Komm ins Licht und umarme mich!

Ein Liebesbrief
Du stehst im Halbdunkel am Ende des leeren Raumes. Jedes Mal, wenn ich an der Tür vorbeigehe, rufst du nach mir. Ich drehe mich um und sehe dich, ruhig und beharrlich stehst du da. Die anderen aber verhalten sich so, als ob dort niemand wäre. Ich wünsche mir, dass du nur ein einziges Mal ins Licht trittst und mich umarmst, damit alle sehen, dass ich nicht lüge.

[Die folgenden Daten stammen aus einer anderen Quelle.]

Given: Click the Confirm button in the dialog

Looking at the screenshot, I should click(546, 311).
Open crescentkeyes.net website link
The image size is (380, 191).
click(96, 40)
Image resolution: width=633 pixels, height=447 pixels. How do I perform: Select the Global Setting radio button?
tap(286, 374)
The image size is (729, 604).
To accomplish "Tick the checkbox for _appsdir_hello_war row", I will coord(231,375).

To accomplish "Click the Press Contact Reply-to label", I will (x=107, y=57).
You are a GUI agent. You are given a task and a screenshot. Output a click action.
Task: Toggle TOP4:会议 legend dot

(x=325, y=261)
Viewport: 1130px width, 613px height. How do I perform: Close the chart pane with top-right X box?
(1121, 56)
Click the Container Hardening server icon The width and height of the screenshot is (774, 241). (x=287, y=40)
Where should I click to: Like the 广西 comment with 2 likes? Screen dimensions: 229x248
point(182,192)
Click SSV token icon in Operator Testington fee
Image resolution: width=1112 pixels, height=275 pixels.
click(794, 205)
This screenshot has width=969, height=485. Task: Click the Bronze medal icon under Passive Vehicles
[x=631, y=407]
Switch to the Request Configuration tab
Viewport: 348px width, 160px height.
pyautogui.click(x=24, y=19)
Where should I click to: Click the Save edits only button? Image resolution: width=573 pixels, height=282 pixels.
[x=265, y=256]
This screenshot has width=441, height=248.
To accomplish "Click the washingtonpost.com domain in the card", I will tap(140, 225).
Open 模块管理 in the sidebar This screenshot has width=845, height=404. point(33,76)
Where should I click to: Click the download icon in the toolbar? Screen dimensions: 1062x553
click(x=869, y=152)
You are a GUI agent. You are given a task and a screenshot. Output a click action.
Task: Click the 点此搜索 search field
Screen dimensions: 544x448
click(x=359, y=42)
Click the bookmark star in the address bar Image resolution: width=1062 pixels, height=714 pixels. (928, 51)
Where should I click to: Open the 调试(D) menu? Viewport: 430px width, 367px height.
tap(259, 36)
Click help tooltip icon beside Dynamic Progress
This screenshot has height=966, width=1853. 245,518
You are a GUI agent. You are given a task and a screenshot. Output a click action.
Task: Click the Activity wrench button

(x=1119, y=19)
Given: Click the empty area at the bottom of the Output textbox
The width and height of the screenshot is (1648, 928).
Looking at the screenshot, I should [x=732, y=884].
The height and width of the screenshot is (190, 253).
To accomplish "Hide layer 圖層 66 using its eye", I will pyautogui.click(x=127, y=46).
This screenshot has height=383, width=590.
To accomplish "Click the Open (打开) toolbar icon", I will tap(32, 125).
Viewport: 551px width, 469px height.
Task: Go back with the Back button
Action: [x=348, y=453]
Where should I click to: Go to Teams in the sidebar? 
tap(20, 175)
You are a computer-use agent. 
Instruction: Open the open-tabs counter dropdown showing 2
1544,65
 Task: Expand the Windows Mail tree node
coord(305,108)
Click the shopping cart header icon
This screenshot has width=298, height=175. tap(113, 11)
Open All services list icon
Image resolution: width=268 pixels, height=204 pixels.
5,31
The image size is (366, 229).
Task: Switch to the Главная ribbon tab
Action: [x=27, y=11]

In diesen Tagen haben sich Dosis und Farben meiner Tabletten geändert. Zwei neue Farben sind zu der gewohnten Reihe hinzugekommen: ein blasses Rosa, wie ein im Körper verbliebenes Fieber, und ein Himmelblau, ohne jede Spur von Himmel. Nachts lege ich sie mir unter die Zunge. Ihre Bitterkeit breitet sich in meinem Mund aus. Dann presse ich die Finger auf meine Augen, damit der Schlaf mir nicht entkommt, doch die Worte strömen über meine Lippen und plötzlich erhebt sich meine Stimme, löst sich von mir und ich finde mich schreiend wieder.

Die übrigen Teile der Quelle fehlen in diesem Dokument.